In a 2 generator setup, which neutral do you think current will flow thru and overload?

FWIW, I've seen and worked on many multi-generator systems in hospitals and I don't remember any neutral switching.


----------



## cuba_pete (Dec 8, 2011)

Dennis Alwon said:


> If both generators are on and the neutrals are all tied together then current will flow in all directions-- NO?


 Kirchoff seemed to think so...


----------



## Dennis Alwon (May 9, 2009)

HackWork said:


> In a 2 generator setup, which neutral do you think current will flow thru and overload?
> 
> FWIW, I've seen and worked on many multi-generator systems in hospitals and I don't remember any neutral switching.


I don't think it is a very likely thing to happen but I am wondering if it is compliant without a switched neutral in the system. 

Unless the impendence for one generator was so much higher then the other I don't see a serious issue of overload.


----------



## BBQ (Nov 16, 2010)

Dennis Alwon said:


> I don't think it is a very likely thing to happen but I am wondering if it is compliant without a switched neutral in the system.
> 
> Unless the impendence for one generator was so much higher then the other I don't see a serious issue of overload.


It takes a complete circuit to make current flow.

Each ungrounded conductor is connected to its own generator, there is no way in a properly wired system that current will flow from a load supplied by generator 1 to the neutral of generator 2.


----------



## HackWork (Oct 2, 2009)

Dennis Alwon said:


> I don't think it is a very likely thing to happen but I am wondering if it is compliant without a switched neutral in the system.
> 
> Unless the impendence for one generator was so much higher then the other I don't see a serious issue of overload.


I don't see how it would overload a generator.

I could see, in some rare situation, current from gen 1 flowing thru a neutral with current from gen 2 since, as you mentioned, electricity will take all paths. But I don't see how that would happen to the point of overloading it.


----------



## cuba_pete (Dec 8, 2011)

The issue I see here, by using two sources in one residence, is that during dual use of the generators and each is running, say, 180 out from each other (since they are not synced)...

...there is a possiblity of the toaster receiving 120V up and the fridge getting 120 down, which woudn't be cool (plasma hot as a matter of fact).

Not to mention the 220V circuits possibly running different phase rotations.

■ Dataset excerpts:

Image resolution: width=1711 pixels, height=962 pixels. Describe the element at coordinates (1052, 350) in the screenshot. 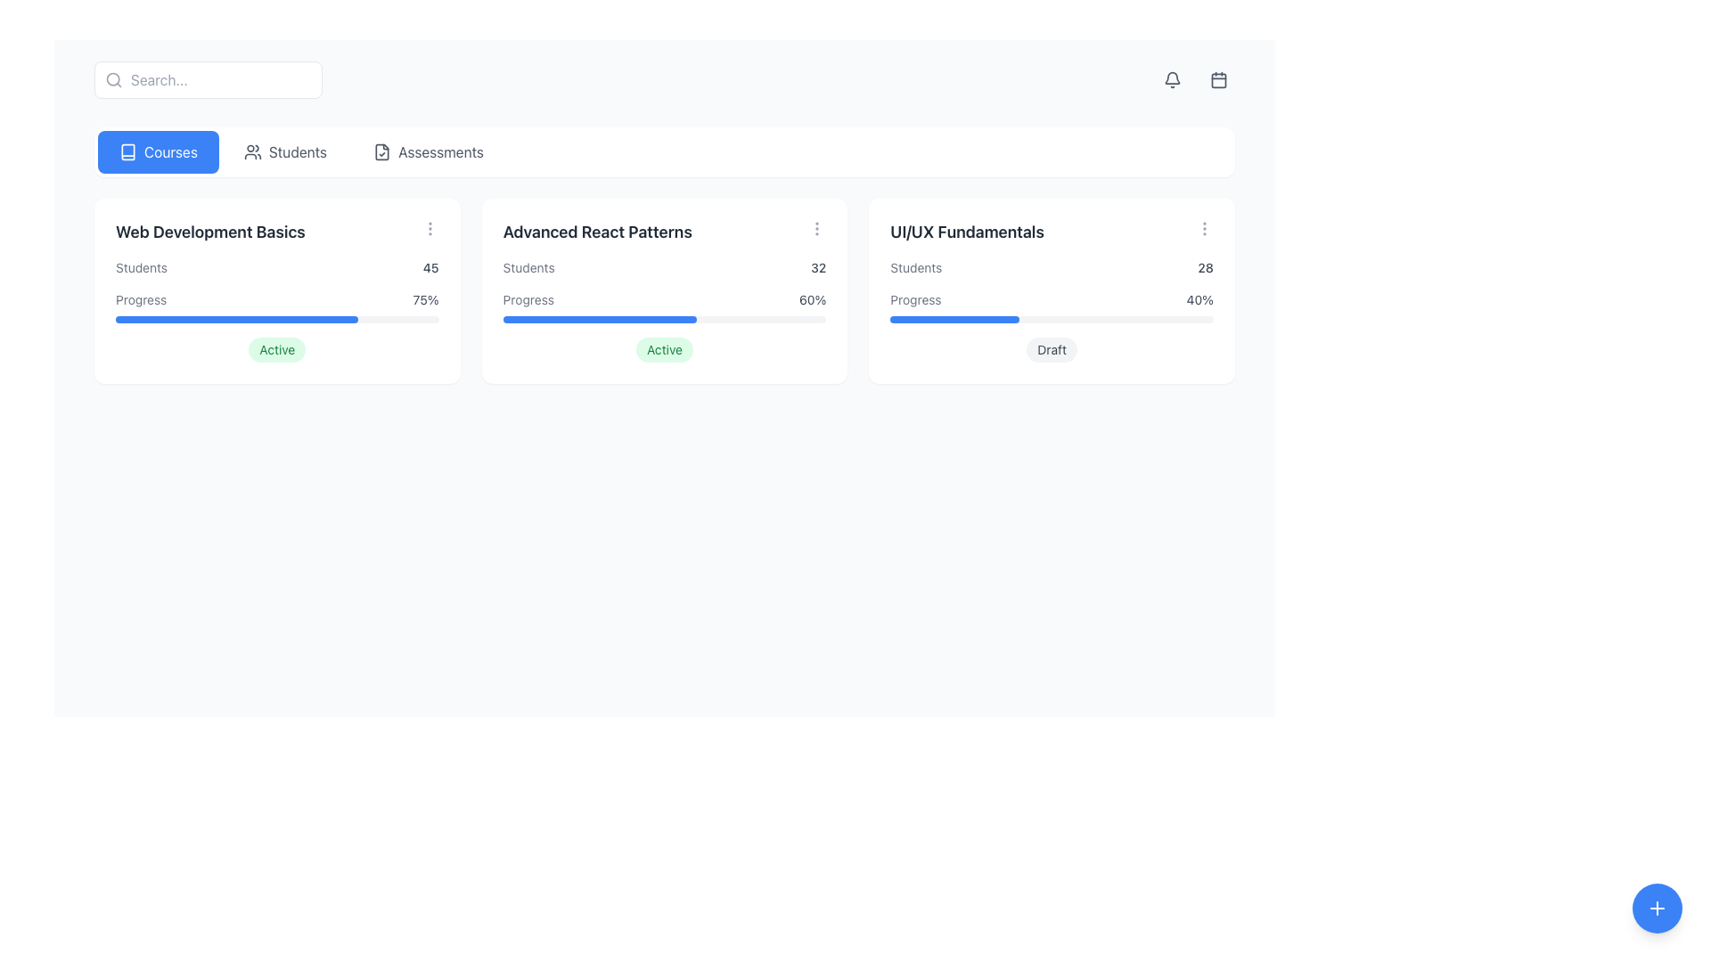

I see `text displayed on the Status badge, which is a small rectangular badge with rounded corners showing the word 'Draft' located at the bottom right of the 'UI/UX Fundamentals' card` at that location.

---

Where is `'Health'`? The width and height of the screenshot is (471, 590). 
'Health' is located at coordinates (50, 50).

---

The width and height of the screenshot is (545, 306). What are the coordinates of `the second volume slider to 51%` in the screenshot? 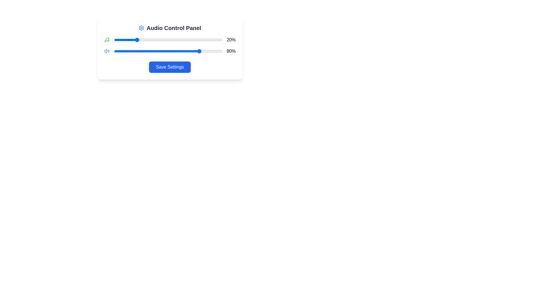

■ Exercise tasks:
a) In the forum thread about neutrals in a two-generator setup, shorten the paragraph that begins "I could see, in some rare situation" into a brief list that keeps its main points.
b) Write the next part of the forum thread about neutrals in a two-generator setup, starting after its final post.
The records come from a different source than the text.

■ Answers by item number:
a)
- In a rare case, current from generator 1 could flow through a neutral together with current from generator 2, since electricity takes all paths.
- The writer doesn't see that happening to the point of overloading.

b)
It would be a pain in the arse trying to sort that out in one panel. It would be easier to run separate panels that the electrician knew fed distinct circuits which would not allow the inhabitants to fry themselves.

...then again...there are extension cords...


----------



## cuba_pete (Dec 8, 2011)

BBQ said:


> It takes a complete circuit to make current flow.
> 
> Each ungrounded conductor is connected to its own generator, there is no way in a properly wired system that current will flow from a load supplied by generator 1 to the neutral of generator 2.


 How about through the connected neutrals in the panel, through the bond to the neutral of the second gennie? I sure _hope_ they all use the same ground.

That's rhetorical...that is how it would happen.


----------



## BBQ (Nov 16, 2010)

cuba_pete said:


> How about through the connected neutrals in the panel, through the bond to the neutral of the second gennie? I sure _hope_ they all use the same ground.
> 
> That's rhetorical...that is how it would happen.


Its not how it would happen, there is nothing to make the current want to go to the second generator. 

Electrically the OPs installation would be no different than two neighbors supplied from the same utility transformer each having their own generator.


----------



## Dennis Alwon (May 9, 2009)

BBQ said:


> It takes a complete circuit to make current flow.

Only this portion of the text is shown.